> Data provided:

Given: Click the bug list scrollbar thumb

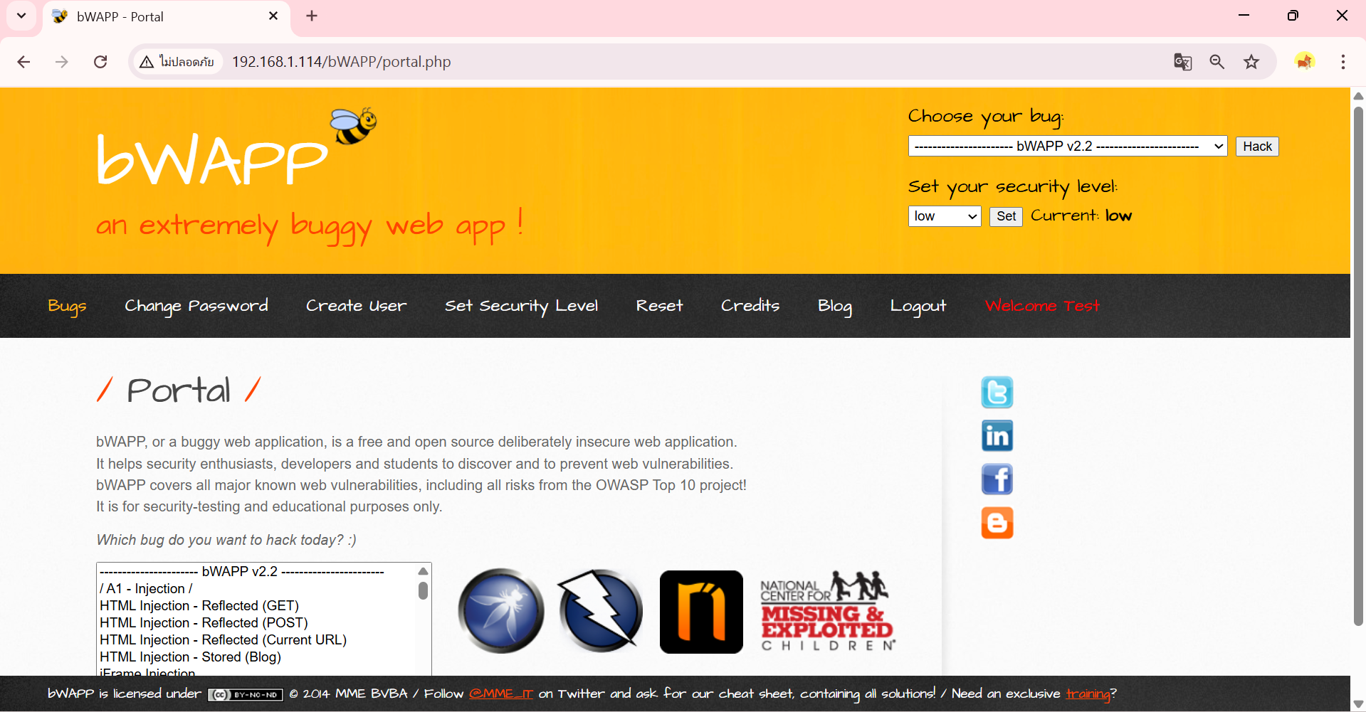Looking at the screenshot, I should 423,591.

--

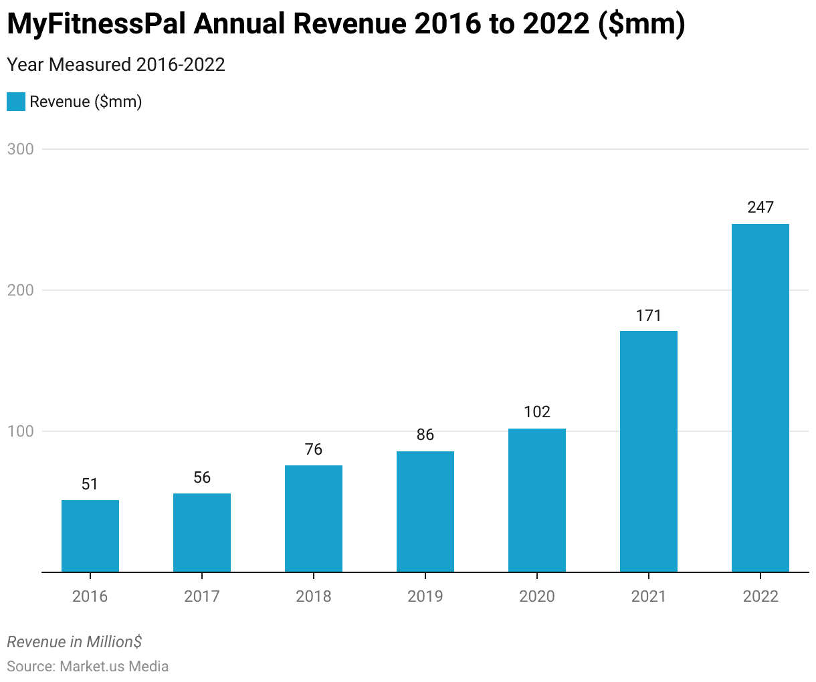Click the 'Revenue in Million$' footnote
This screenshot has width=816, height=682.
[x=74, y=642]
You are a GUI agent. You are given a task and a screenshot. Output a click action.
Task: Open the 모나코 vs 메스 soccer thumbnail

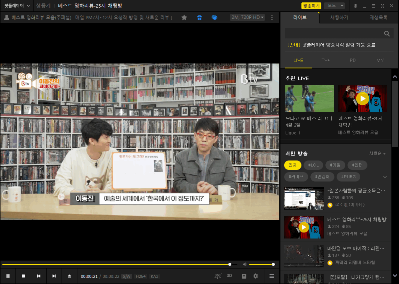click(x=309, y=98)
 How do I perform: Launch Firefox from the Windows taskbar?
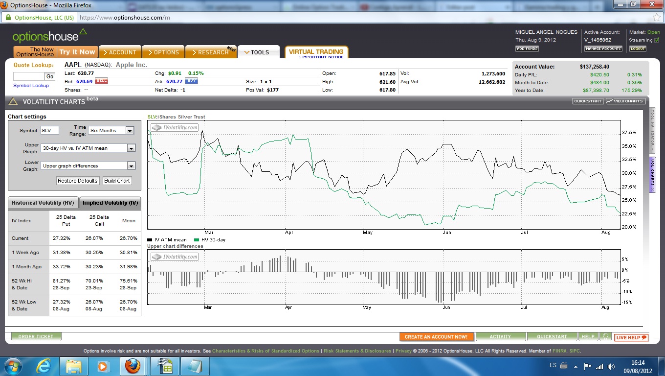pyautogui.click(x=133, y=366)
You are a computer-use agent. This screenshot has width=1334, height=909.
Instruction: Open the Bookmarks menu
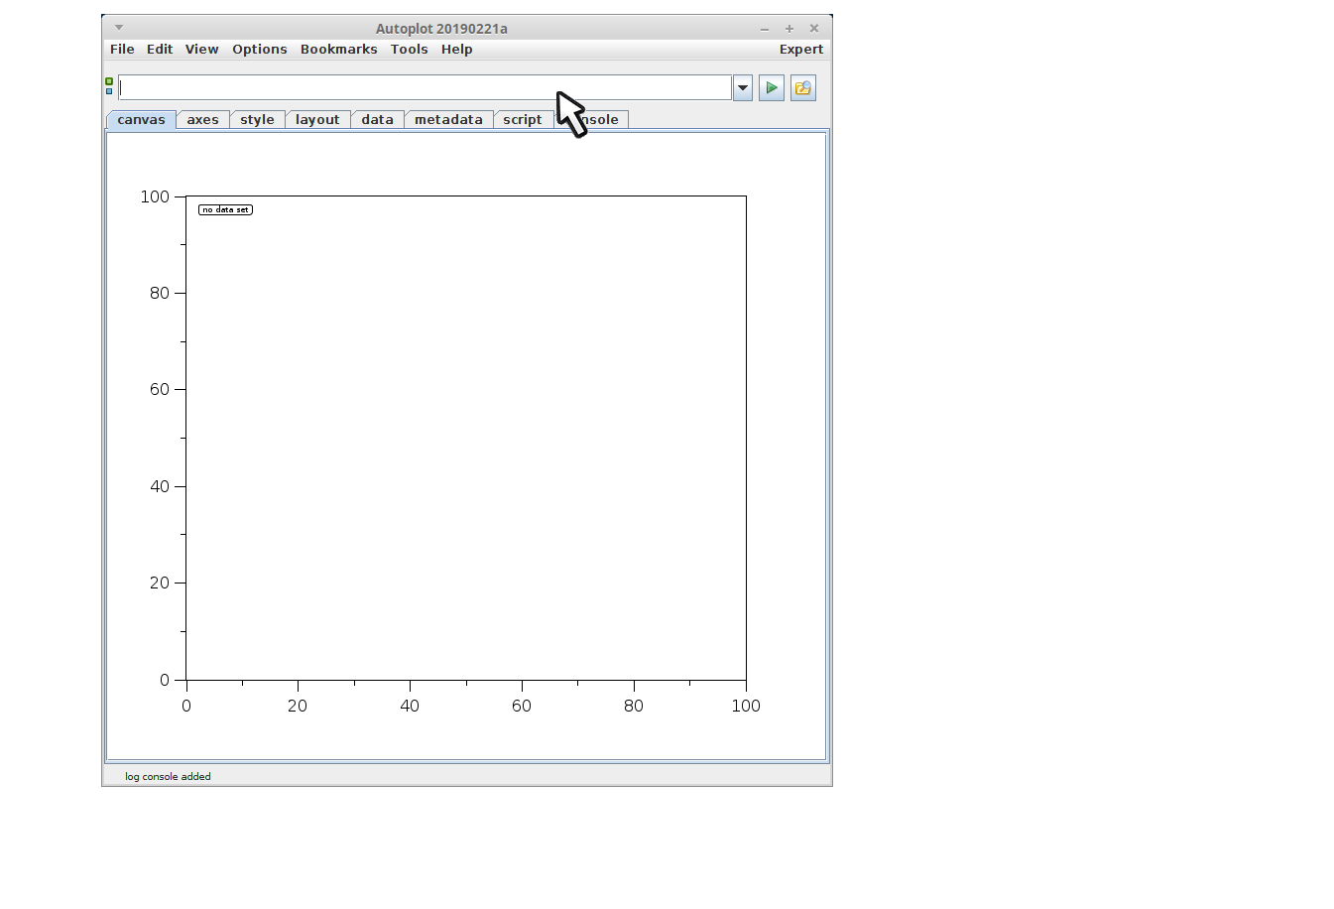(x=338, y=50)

* * *

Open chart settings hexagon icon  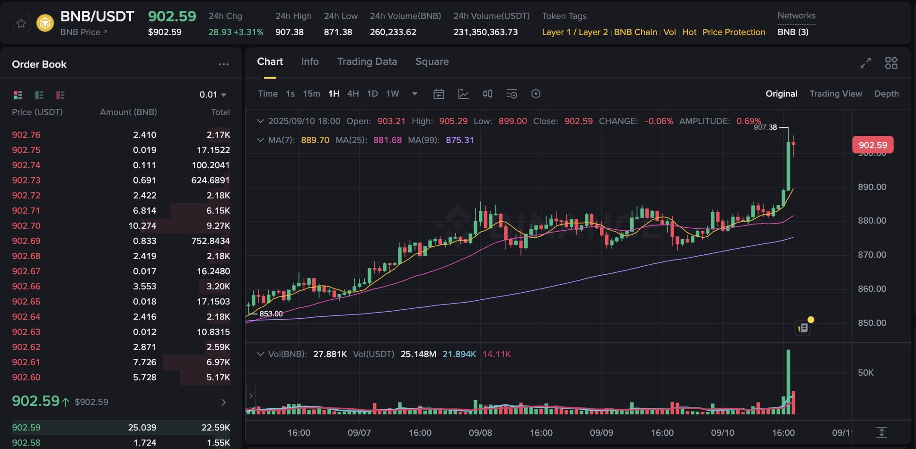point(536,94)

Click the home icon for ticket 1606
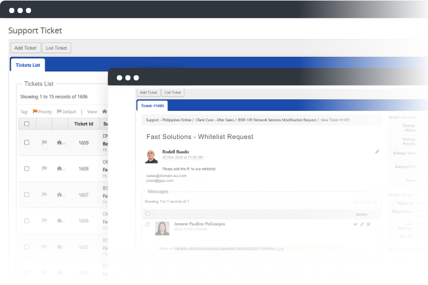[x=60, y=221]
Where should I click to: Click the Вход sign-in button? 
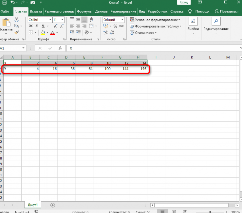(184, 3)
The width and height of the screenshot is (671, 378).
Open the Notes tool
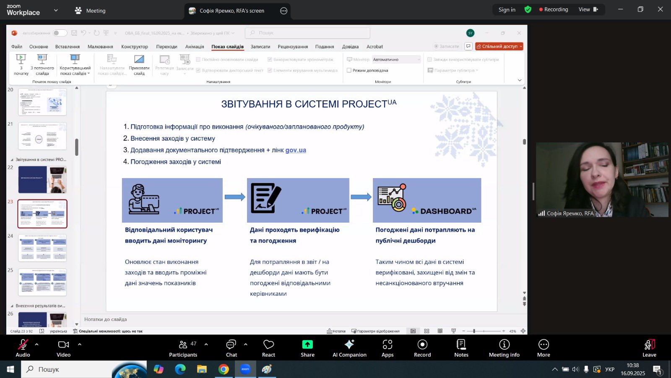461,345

> What this task involves: Find the word "agent" in the records, and report each line that has it.

> Result:
You are a GUI agent. You are given a task and a screenshot. Output a click action.
You are a computer-use agent. This screenshot has width=1334, height=909.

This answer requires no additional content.